On the other hand, rural starts were at an annual rate of 13,030 units, while the six-month moving average of the monthly seasonally adjusted annual rates was down to 207,768 in September.
The housing starts downtrend came amid Bank of Canada's move to raise interest rates and the bank’s decision to tighten their lending rules.
For BMO Capital Markets Sal Guatieri, the decline in September housing starts is nothing to fuss about given that it fits with the "relative calm and return to normality in sales, market balance and price growth" which are apparent in across Canada so far this year.
"Demand continues to be supported by the fastest population growth in 27 years and new millennial-led households. A calmer housing market is just what the doctor ordered, and won't discourage the Bank of Canada from raising rates," he said, as quoted by The Canadian Press.
Majority of buyers are using up their budgets to snap up a home
Despite the Canadian housing market being on a lull, a new study by the Canada Mortgage and Housing Corp. found that majority of buyers are spending the most they can afford in purchasing a dwelling.
The study revealed that 85% of first home buyers have maxed out their budgets to snap up a home. Still, 76% of them said they are confident that they will be able to meet their future mortgage payment obligations if push comes to shove. Meanwhile, seven in 10 of repeat buyers claimed that they have enough assets to supplement their needs should they run into some financial mishaps in the future.

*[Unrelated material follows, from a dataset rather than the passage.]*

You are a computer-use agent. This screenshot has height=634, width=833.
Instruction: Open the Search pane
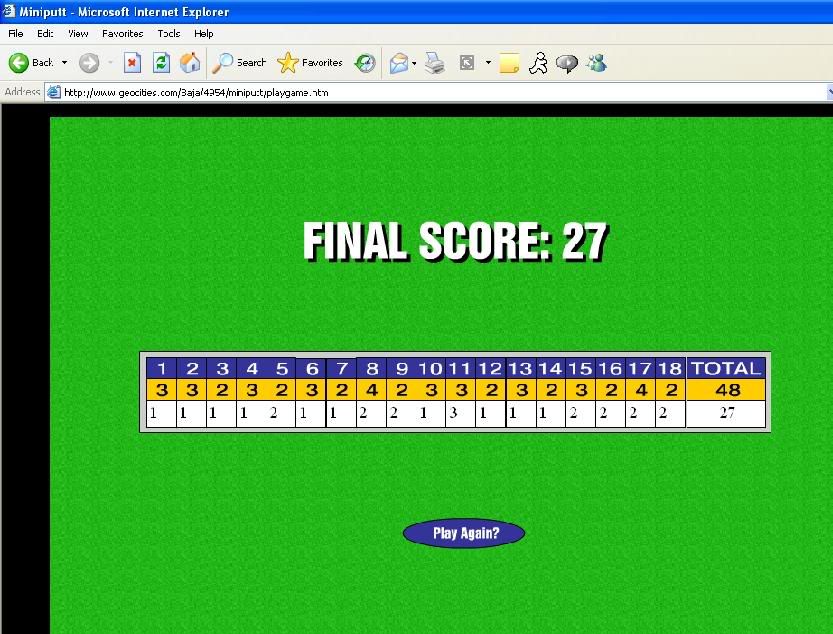tap(240, 63)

It is interesting to note that little over one in three home buyers still feel anxious and uncertain when buying a home. On top of their concerns is affordability, with more than half of the said buyers worrying about shelling out too much for their property. Meanwhile, around a third worry about rising interest rates and mortgage qualifications.
In fact, only 52% of home buyers were updated about the latest mortgage qualification rules. For one in five first-time buyers, the rules have affected their purchase decisions, with most choosing to decrease non-essential expenses or buying a less expensive home. Others were willing to use their savings to increase their down payment.

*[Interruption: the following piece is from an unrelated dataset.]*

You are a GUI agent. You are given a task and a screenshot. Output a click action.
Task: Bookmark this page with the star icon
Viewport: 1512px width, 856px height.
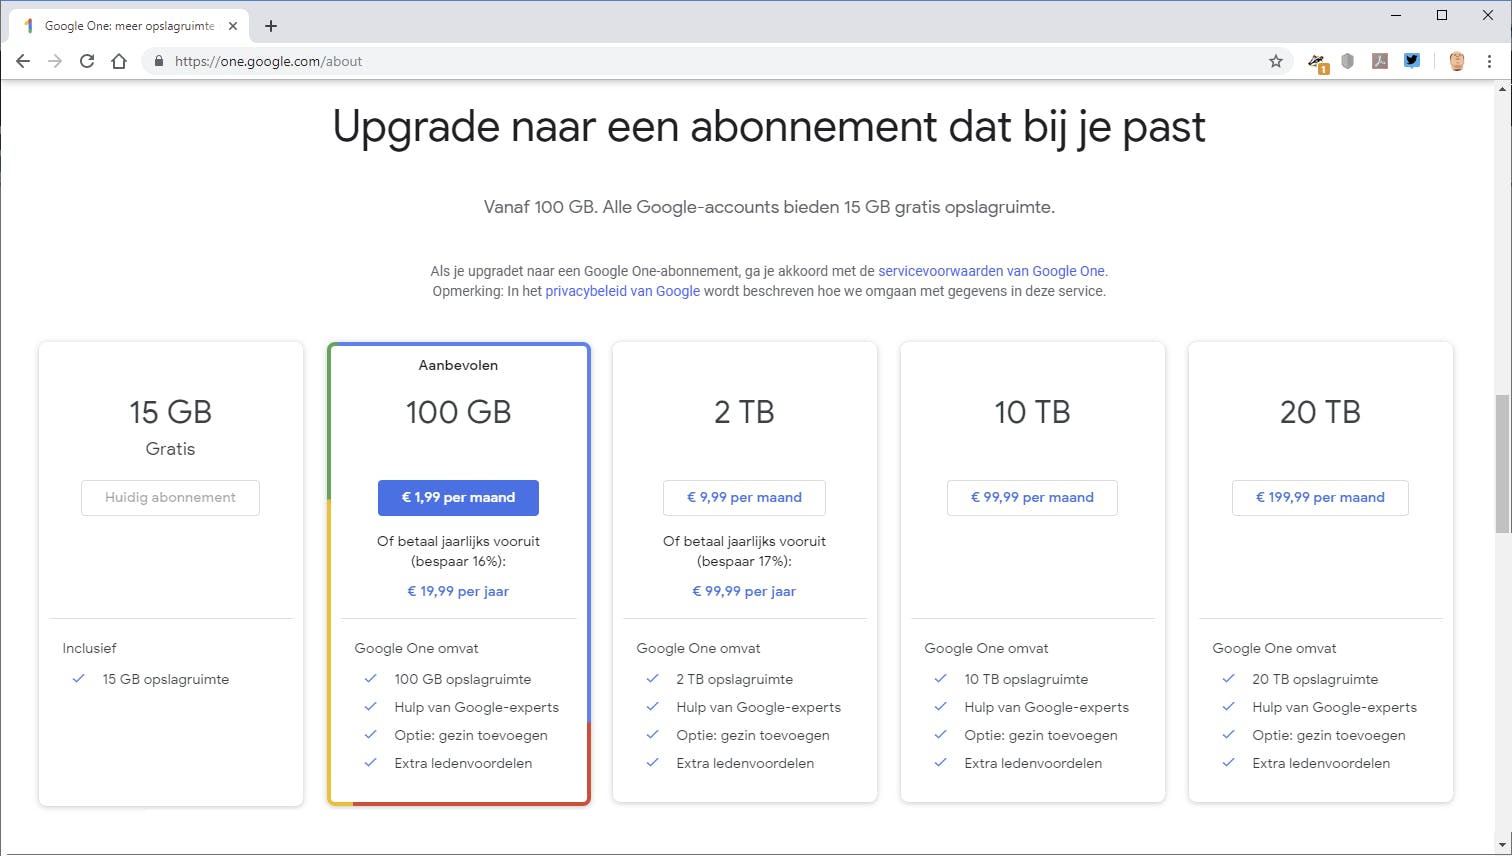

From Hero to Zero: Global rankings place Toronto as weakest Canadian housing market
After years of dominating the rankings, Canada's housing markets started to show weakness, with Toronto reigning supreme to being stuck in the doldrums according to the latest rankings by Knight Frank.

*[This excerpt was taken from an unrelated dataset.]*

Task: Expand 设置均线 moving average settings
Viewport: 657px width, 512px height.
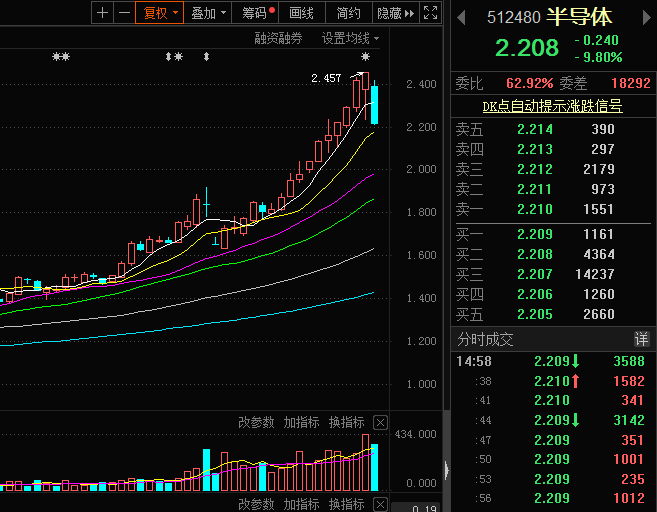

Cited by the HuffingtonPost Canada, the rankings placed Toronto in 137th position for the second quarter of 2018, with a 2.8% decline in home prices. During the same time last year, Toronto placed first with a 29.3% year-on-year price growth.
Hamilton had the same fate, falling from the third position to 128th.
"Tax changes targeting foreign buyers or higher stamp duty (Vancouver, Toronto, Hong Kong) has led to slower growth at the luxury end of the market," the report said.
Only Vancouver managed to grab a high placement at 10th, a huge jump from 52nd during the same quarter last year. Ottawa, Montreal, and Halifax also showed improvement, placing 62nd, 80th, and 85th, respectively. On the other hand, Winnipeg, Quebec, Calgary, and Edmonton remained stuck in the doldrums at 107th, 113th, 117th, and 119th.
Bank of Montreal chief economist Doug Porter said there is some deep divergence in Canada's housing markets, which show a clear disparity between the ongoing weakness in the west and the sustained strength in the east.
"The Canadian housing market finds itself in neutral, with strong population increases and decent job growth countered by rising interest rates and a tighter regulatory backdrop," he said in a note, as quoted by HuffingtonPost
Porter noted that while results differ in every region, Canada's overall performance paint a calmer picture than anything seen in recent years.